* **Study text**:
=== Section Start ===

- Occupation: Professor of Law
- Employer: Loyola University New Orleans College of Law
- Spouse: Debbie Dupre Quigley
- Children: Patrick Dupré Quigley, Joseph Quigley

= William P. Quigley =

American activist

William P. Quigley is a law professor and Director of the Law Clinic and the Gillis Long Poverty Law Center at Loyola University New Orleans. He was named the Pope Paul VI National Teacher of Peace by Pax Christi USA in 2003.

==Career==
An active public interest lawyer since 1977, Quigley has served as counsel to public interest organizations on issues ranging from Hurricane Katrina social justice issues, voting rights, public housing, death penalty, living wage, educational reform, civil liberties, constitutional rights, and civil disobedience. Quigley has litigated cases with the NAACP Legal Defense and Educational Fund, the Advancement Project, and was the General Counsel to the ACLU of Louisiana.

Quigley teaches courses in the Law Clinic, in the areas of Law and Poverty and Catholic Social Teaching and Law. His foci have been on living wage, the right to a job, legal services, community organizing as part of effective lawyering, civil disobedience, high-stakes testing, international human rights, revolutionary lawyering, and a continuing history of how the laws have regulated the poor since colonial times. In the past, he has been an adviser on human and civil rights to Human Rights Watch USA, Amnesty International USA, and served as the Chair of the Louisiana Advisory Committee to the US Commission on Civil Rights.

Quigley has received many awards. He is the recipient of the 2006 Camille Gravel Civil Pro Bono Award from the Federal Bar Association New Orleans Chapter, received the 2006 Stanford Law School National Public Service Award, and the 2006 National Lawyers Guild Ernie Goodman award.

He is an active volunteer lawyer with School of the Americas Watch and the Institute for Justice & Democracy in Haiti.

Quigley is the author of Ending Poverty As We Know It: Guaranteeing A Right to A Job At A Living Wage (Temple University Press, 2003). He is the recipient of the 2004 SALT Teaching Award presented by the Society of American Law Teachers.

He is married to Debbie Dupre Quigley, an oncology nurse.

=== Section End ===

[Stored records]
=== Section Start ===

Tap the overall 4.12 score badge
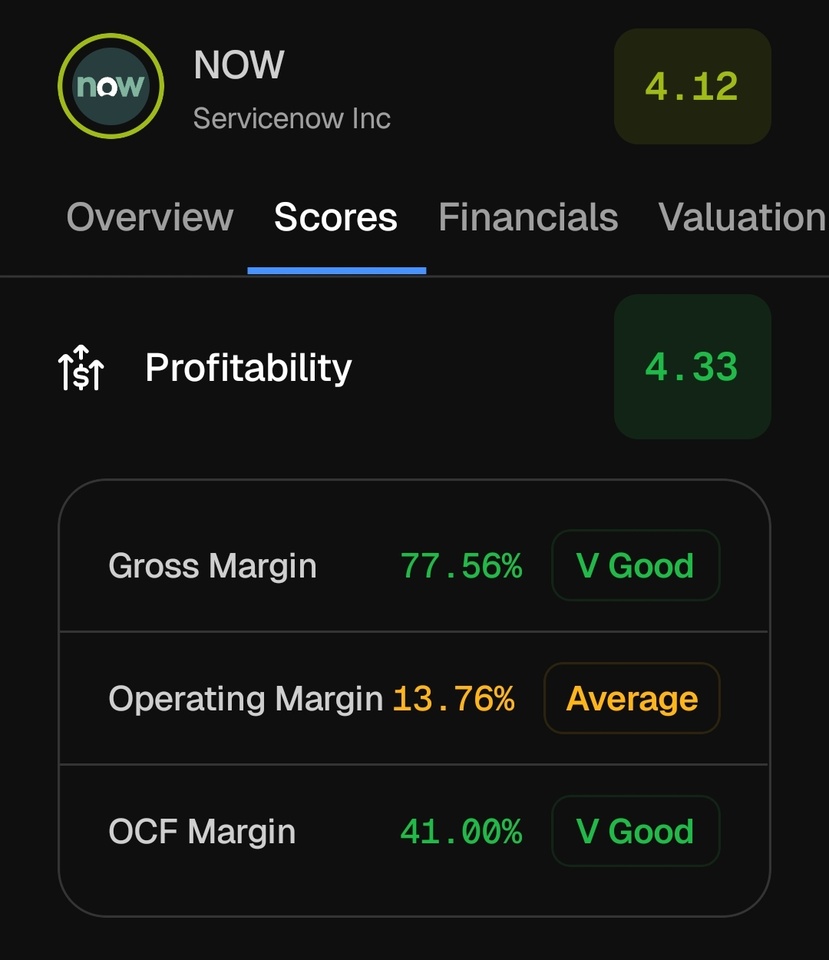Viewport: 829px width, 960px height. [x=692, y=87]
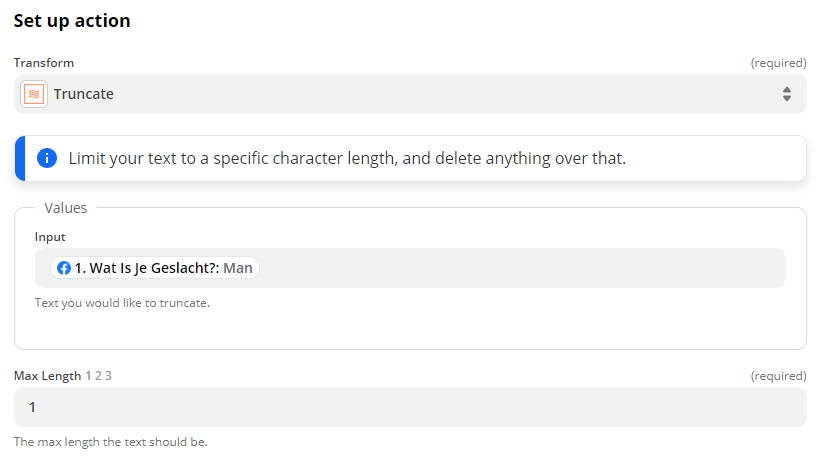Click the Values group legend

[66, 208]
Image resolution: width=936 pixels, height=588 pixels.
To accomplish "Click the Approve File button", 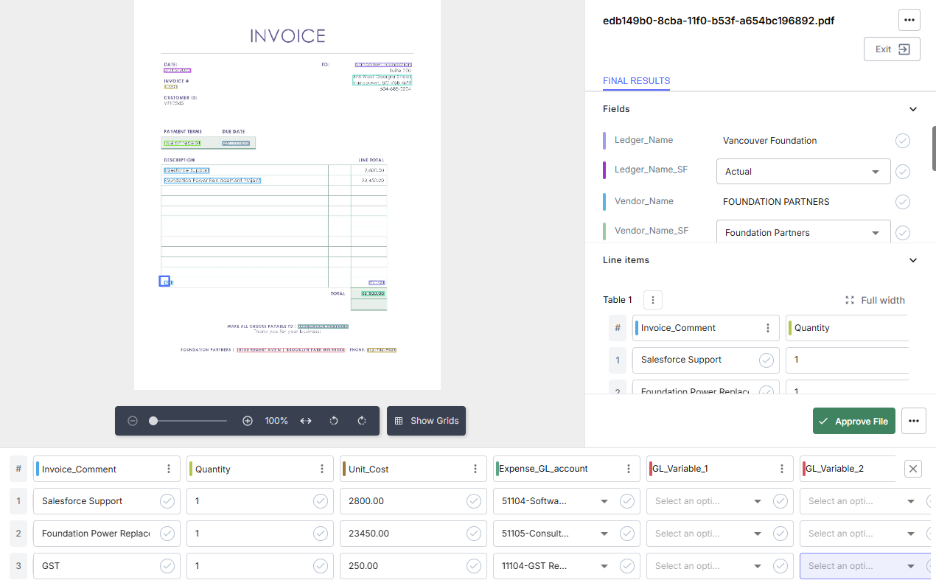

=== Section End ===

* **Questions**:
A - Answer these from the Quigley biography:
(i) Which organization named Quigley the Pope Paul VI National Teacher of Peace in 2003?
(ii) What book by Quigley did Temple University Press publish in 2003?
(iii) What is the occupation of Quigley's wife?
B - Please return the passage of the Quigley biography starting at "American activist" and ending at "ACLU of Louisiana.", copied word for word.
The records have no connection to the Quigley biography.

* **Solutions for each task**:
A -
(i) Pax Christi USA
(ii) Ending Poverty As We Know It: Guaranteeing A Right to A Job At A Living Wage
(iii) Oncology nurse

B -
American activist

William P. Quigley is a law professor and Director of the Law Clinic and the Gillis Long Poverty Law Center at Loyola University New Orleans. He was named the Pope Paul VI National Teacher of Peace by Pax Christi USA in 2003.

==Career==
An active public interest lawyer since 1977, Quigley has served as counsel to public interest organizations on issues ranging from Hurricane Katrina social justice issues, voting rights, public housing, death penalty, living wage, educational reform, civil liberties, constitutional rights, and civil disobedience. Quigley has litigated cases with the NAACP Legal Defense and Educational Fund, the Advancement Project, and was the General Counsel to the ACLU of Louisiana.